Indagini su sospetto avvelenamento da ricina: mamma e figlia

Le indagini sulla morte di Antonella Di Ielsi e della figlia Sara Di Vita, 15 anni, entrano in una fase determinante. Al centro dell’inchiesta ci sono i pasti consumati tra il 23 e il 24 dicembre, nelle ore immediatamente precedenti il peggioramento improvviso delle loro condizioni, fino al decesso nella mattina di Natale. La Procura di Larino ha inquadrato l’ipotesi di omicidio volontario e ha affidato alla Squadra Mobile di Campobasso il compito di ricostruire in modo puntuale cosa sia arrivato in tavola e chi abbia avuto accesso agli alimenti.

Secondo quanto riportato dal Corriere della Sera, un elemento tecnico avrebbe orientato con decisione la lettura dei fatti: i consulenti incaricati avrebbero escluso un rilascio graduale della sostanza ipotizzata, la ricina. Questo passaggio, se confermato dagli accertamenti, renderebbe meno plausibile una contaminazione “lenta” e più coerente l’idea di un’assunzione rapida, in quantità tale da provocare un effetto ravvicinato nel tempo.

Il nodo dei pasti tra 23 e 24 dicembre

La ricostruzione delle ore precedenti al decesso si basa su una timeline serrata. Le cene del 23 dicembre e della Vigilia, così come il pranzo del 24, rappresentano snodi chiave perché collocati a ridosso dell’insorgenza dei sintomi. Gli inquirenti stanno lavorando per distinguere ciò che è stato cucinato in casa da ciò che potrebbe essere stato introdotto dall’esterno, includendo confezioni, vasetti e prodotti già pronti.

Sotto esame, secondo quanto emerso, ci sarebbero anche preparati a base di funghi consumati durante quei giorni. In una prima fase, tale circostanza avrebbe fatto pensare a una possibile intossicazione alimentare accidentale, ipotesi tipica quando si parla di prodotti potenzialmente a rischio. Con l’avanzare degli accertamenti, però, la pista di un evento non accidentale si è rafforzata, anche alla luce della natura della sostanza ipotizzata.

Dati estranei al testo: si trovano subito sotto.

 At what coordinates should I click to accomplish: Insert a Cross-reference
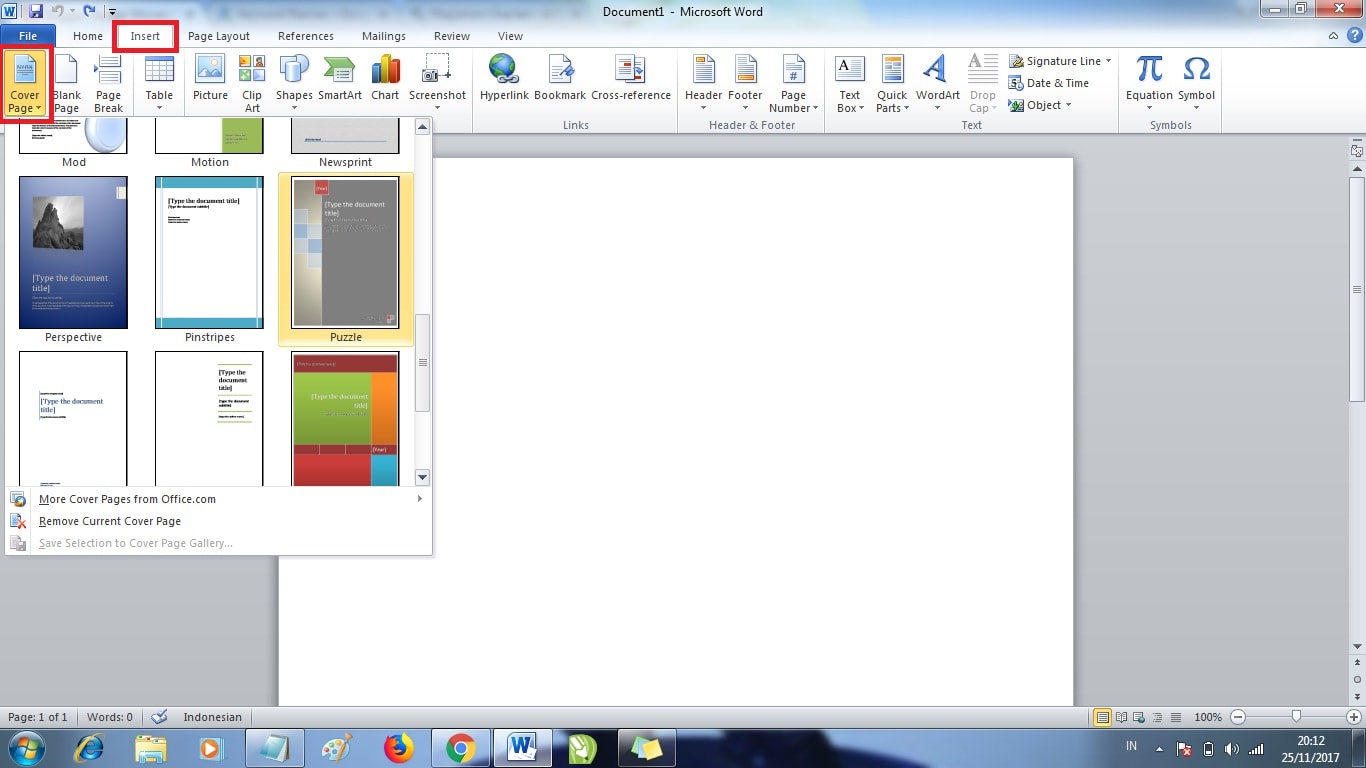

In casi di sospetta contaminazione, gli investigatori seguono protocolli che mirano a ricostruire la filiera “domestica” del cibo: chi ha comprato gli ingredienti, dove sono stati conservati, chi ha cucinato, chi ha servito e quali utensili sono stati utilizzati. Il lavoro, in questa fase, è soprattutto di comparazione: testimonianze, scontrini, messaggi, abitudini familiari e qualunque elemento utile a ricostruire un quadro coerente e verificabile.

I cesti natalizi e i regali finiti sotto analisi

Un’altra pista considerata dagli investigatori riguarda i doni gastronomici ricevuti durante le festività. La Polizia, secondo quanto riportato, sta controllando con attenzione cestini di Natale, barattoli, marmellate e confetture arrivati in casa nei giorni precedenti. L’ipotesi di lavoro è che un prodotto possa essere stato contaminato deliberatamente, con la certezza che sarebbe stato consumato nel contesto dei pranzi e delle cene delle feste.

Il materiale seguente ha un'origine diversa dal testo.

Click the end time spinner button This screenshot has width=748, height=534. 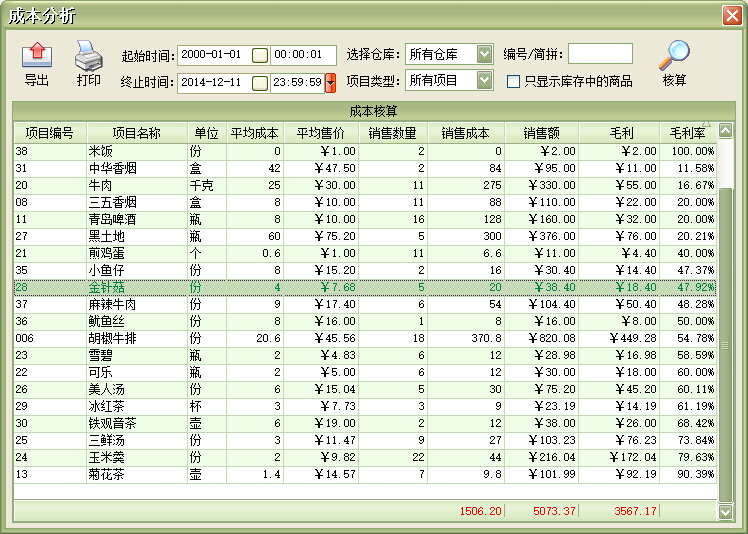[330, 82]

Questa linea d’indagine si collega in particolare alla figura di Gianni Di Vita, marito di Antonella e padre di Sara, ex sindaco del paese ed esponente del PD, oltre che commercialista noto sul territorio. Proprio in ragione del suo ruolo pubblico e professionale, gli investigatori intendono chiarire la provenienza dei regali ricevuti, chi li abbia consegnati e in quali circostanze siano entrati in casa.

In simili casi, gli accertamenti non si limitano al contenuto: possono riguardare anche confezioni, sigilli, modalità di chiusura e conservazione. L’obiettivo è comprendere se i prodotti siano integri, se siano stati aperti e richiusi, e in quale momento possano essere stati manipolati.